▶ Exercise directions: Everything in the records below goes into the copy exactly, except the pictures.

▶ Records for the task:
#####
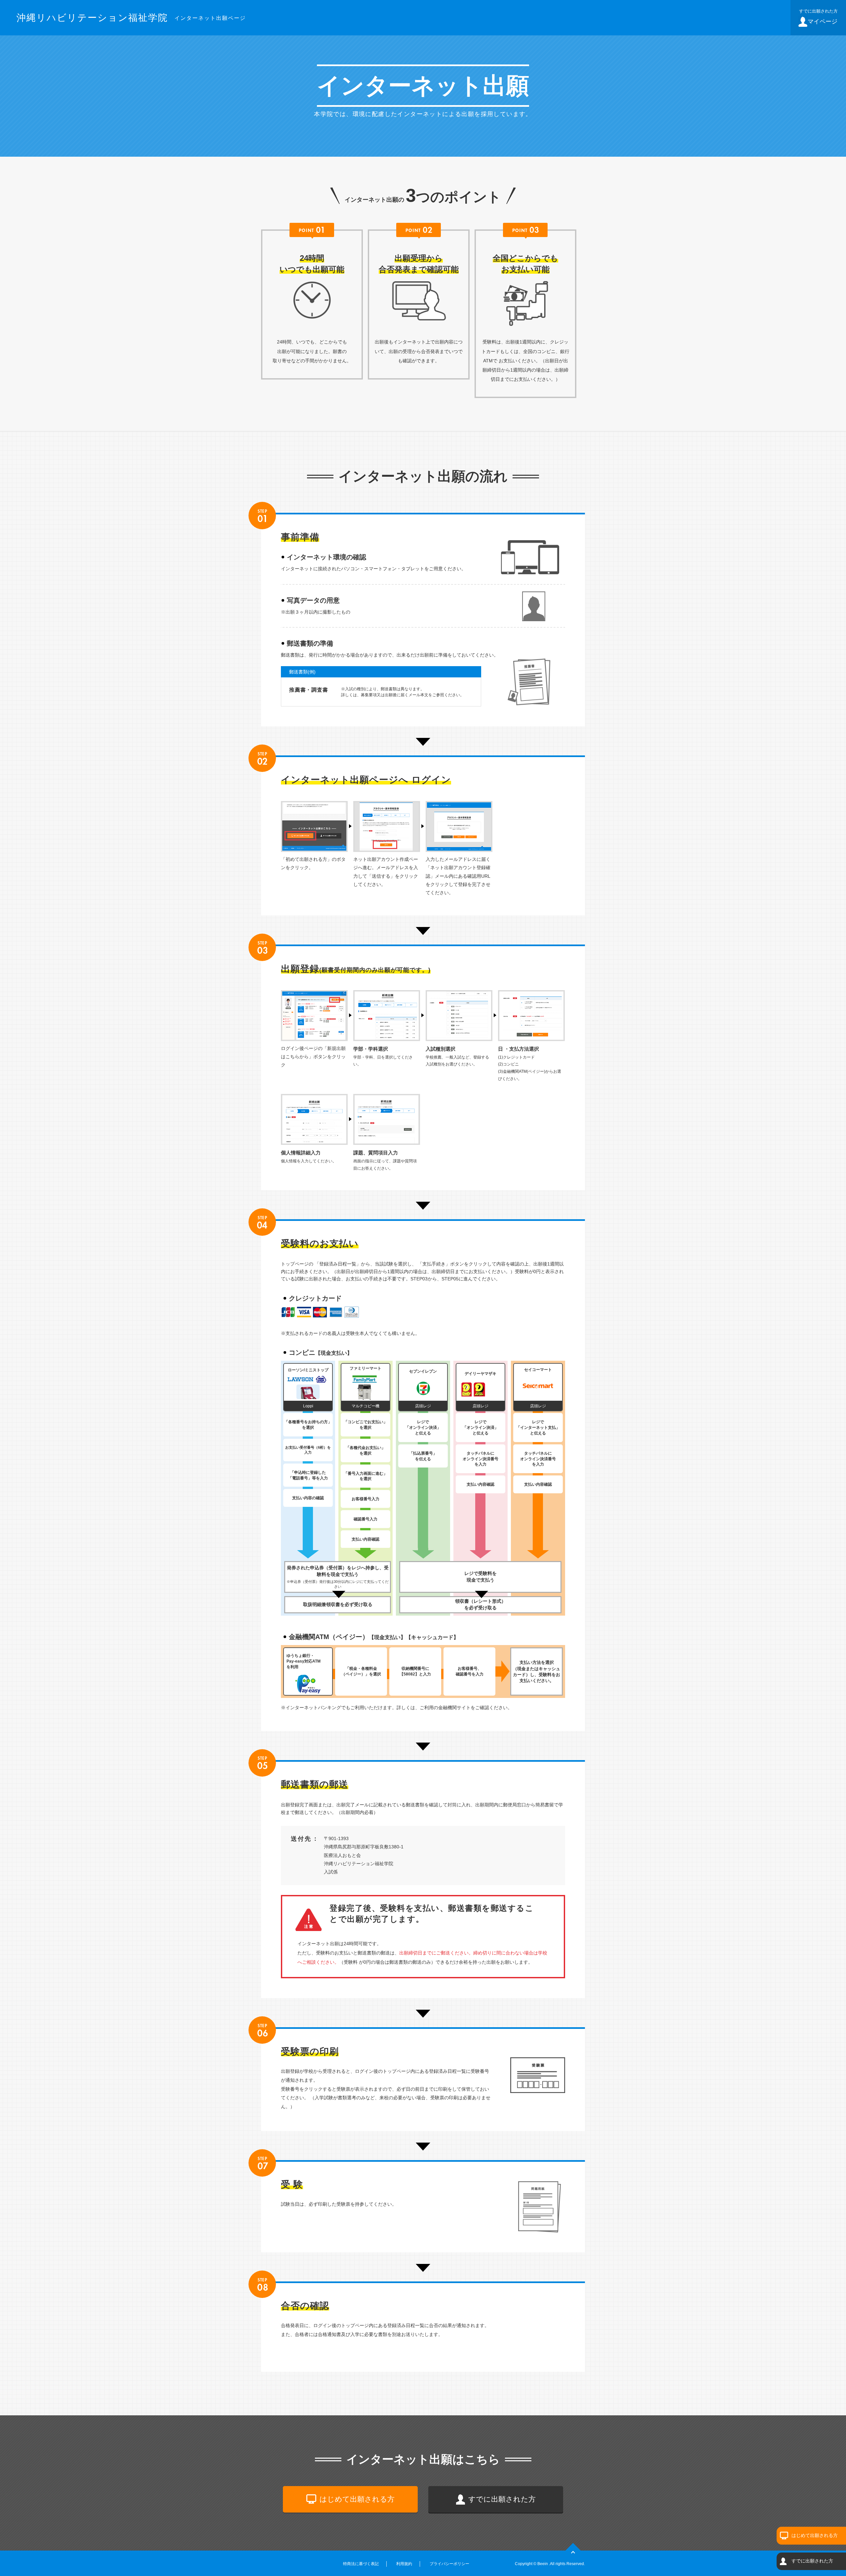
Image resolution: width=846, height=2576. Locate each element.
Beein (543, 2563)
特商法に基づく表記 (361, 2563)
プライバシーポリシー (449, 2563)
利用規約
#####
▶ Result of the exercise:
Image resolution: width=846, height=2576. Locate each element.
Beein (543, 2563)
特商法に基づく表記 (361, 2563)
プライバシーポリシー (449, 2563)
利用規約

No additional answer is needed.